**Activity**
What lines of the data below hold the string "will"? Copy each one.

:: Exercise input ::

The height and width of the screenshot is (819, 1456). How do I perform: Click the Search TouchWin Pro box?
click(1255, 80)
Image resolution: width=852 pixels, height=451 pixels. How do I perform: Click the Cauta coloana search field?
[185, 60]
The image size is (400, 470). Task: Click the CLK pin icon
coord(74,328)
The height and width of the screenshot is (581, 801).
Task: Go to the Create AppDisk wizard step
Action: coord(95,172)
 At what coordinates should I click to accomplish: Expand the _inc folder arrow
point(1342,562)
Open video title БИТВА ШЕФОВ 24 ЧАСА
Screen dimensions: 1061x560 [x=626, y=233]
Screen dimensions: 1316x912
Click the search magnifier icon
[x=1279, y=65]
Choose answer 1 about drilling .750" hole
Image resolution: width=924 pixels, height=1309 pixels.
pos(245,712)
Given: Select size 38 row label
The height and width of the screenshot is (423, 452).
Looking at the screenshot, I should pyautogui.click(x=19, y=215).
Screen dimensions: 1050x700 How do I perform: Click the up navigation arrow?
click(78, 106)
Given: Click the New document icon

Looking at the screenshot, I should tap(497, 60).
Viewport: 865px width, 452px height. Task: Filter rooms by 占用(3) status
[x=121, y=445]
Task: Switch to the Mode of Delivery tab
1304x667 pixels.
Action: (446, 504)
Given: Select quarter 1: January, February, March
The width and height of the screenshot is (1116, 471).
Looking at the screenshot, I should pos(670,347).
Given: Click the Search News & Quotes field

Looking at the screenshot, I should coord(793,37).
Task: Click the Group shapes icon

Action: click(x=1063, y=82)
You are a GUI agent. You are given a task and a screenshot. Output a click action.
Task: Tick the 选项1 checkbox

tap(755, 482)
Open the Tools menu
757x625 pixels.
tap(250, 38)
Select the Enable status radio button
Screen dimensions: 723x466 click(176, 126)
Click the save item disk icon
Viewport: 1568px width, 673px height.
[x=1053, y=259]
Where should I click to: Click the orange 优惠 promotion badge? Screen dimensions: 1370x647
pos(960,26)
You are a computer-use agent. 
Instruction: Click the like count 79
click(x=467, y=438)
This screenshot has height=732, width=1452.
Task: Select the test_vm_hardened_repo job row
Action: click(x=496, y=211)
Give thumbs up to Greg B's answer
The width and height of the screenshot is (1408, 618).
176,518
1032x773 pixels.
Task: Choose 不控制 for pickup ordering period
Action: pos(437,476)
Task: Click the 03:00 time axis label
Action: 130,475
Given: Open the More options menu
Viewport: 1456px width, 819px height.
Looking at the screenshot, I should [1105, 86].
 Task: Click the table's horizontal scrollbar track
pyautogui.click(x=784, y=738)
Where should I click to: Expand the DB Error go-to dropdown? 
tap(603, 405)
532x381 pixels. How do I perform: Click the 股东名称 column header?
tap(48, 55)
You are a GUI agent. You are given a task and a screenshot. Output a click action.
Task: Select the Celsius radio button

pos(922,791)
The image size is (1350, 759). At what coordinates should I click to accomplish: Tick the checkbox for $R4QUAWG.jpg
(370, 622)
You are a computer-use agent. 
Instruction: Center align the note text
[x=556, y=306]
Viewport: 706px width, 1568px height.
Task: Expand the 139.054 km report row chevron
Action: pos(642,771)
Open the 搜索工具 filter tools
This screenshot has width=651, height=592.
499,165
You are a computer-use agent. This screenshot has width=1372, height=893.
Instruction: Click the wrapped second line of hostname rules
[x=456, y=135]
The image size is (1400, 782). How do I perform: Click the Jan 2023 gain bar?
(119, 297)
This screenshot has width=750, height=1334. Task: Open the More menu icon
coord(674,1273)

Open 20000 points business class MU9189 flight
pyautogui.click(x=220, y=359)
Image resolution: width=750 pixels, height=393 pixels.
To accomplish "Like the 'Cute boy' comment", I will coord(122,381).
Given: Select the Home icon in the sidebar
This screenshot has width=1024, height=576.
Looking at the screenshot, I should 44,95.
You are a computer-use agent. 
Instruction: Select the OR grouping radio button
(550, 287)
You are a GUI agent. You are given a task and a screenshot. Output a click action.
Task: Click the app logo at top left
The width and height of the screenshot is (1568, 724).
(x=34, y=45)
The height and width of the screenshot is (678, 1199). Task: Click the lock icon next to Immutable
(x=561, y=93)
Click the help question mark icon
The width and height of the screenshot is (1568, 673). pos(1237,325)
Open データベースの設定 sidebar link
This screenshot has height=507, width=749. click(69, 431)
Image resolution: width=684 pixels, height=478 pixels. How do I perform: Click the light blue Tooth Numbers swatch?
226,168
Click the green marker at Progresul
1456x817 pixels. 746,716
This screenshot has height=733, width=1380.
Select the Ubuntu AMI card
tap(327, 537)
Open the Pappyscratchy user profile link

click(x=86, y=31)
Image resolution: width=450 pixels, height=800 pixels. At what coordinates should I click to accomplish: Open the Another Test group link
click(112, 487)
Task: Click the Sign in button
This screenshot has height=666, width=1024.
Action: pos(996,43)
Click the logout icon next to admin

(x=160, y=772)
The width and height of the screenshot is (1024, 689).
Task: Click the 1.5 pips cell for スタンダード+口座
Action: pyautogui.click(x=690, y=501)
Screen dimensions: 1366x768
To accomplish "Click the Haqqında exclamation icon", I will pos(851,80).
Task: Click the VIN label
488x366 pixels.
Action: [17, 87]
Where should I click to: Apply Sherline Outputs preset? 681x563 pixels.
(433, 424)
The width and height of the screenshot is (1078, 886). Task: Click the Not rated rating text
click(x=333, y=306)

:::

**Output of the task**
To accomplish "Like the 'Cute boy' comment", I will coord(122,381).
To accomplish "Click the Haqqında exclamation icon", I will pos(851,80).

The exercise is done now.